### [Task instructions]
[1] Translate this sentence from the passage on Displace Me into French: "Displace Me was created to be an experiential event."
[2] Write the next part of the passage on Displace Me, following on from its final listed item.

### [Provided passage]

===============

Displace Me was a nationwide event hosted by the nonprofit Invisible Children Inc. on April 28, 2007. In 15 cities across the United States, 68,000 individuals came together to raise awareness about the situation of the displacement camps in northern Uganda.

The event had three main goals:
1. To educate participants about displacement camps in the North by simulating, as best as possible, the experience of living in an IDP camp.
2. To create greater national and international attention of the humanitarian crises in northern Uganda.
3. To garner the political attention needed to see a peaceful resolution to the Lord's Resistance Army insurgency, primarily through the appointment of one senior level U.S. diplomat.

==The event==
Displace Me was created to be an experiential event. To encourage the simulation, participants were asked to bring the following:
- Enough cardboard to build something the size of a small tent.
- A sleeping bag.
- A 1.5-liter bottle of water (with an airtight seal—to be collected upon entry).

===============

### [Records excerpted from a collection]
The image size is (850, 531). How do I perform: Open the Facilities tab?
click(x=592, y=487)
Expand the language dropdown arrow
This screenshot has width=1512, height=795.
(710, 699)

===============

### [Outputs by task]
[1] Displace Me a été conçu comme un événement expérientiel.

[2]
- A box of saltine crackers (with sealed packaging—to be collected upon entry).
- A current photo of you wearing a white T-shirt with a red X.

With 15 locations across the United States, participants had to travel long distances to reach their “camps.” The traveling aspect was reflective of the displaced individuals in northern Uganda who were given 48 hours to leave their homes and relocate to displaced camps throughout the region. Once Displace Me participants arrived at their camps, they built “huts” out of cardboard boxes. Throughout the remainder of the night, participants were rationed food and water and heard, via video, personal testimonies from those living in the IDP camps in the North.

Other aspects of the event included a speech at every city from an individual personally connected with the conflict. Speakers included the Gulu District Chairman Norbert Mao, Invisible Children’s Ugandan Country Director Jolly Okot, and the Senior Adviser to the International Crisis Group John Prendergast, among others. First Lady Laura Bush also directly addressed the Displace Me participants via a prerecorded speech shown on video. Participants concluded the night by writing letters to their government leaders and the President of Uganda, calling friends and family who were not aware of the conflict, as well as holding 21 minutes of silence for the 21 years of war.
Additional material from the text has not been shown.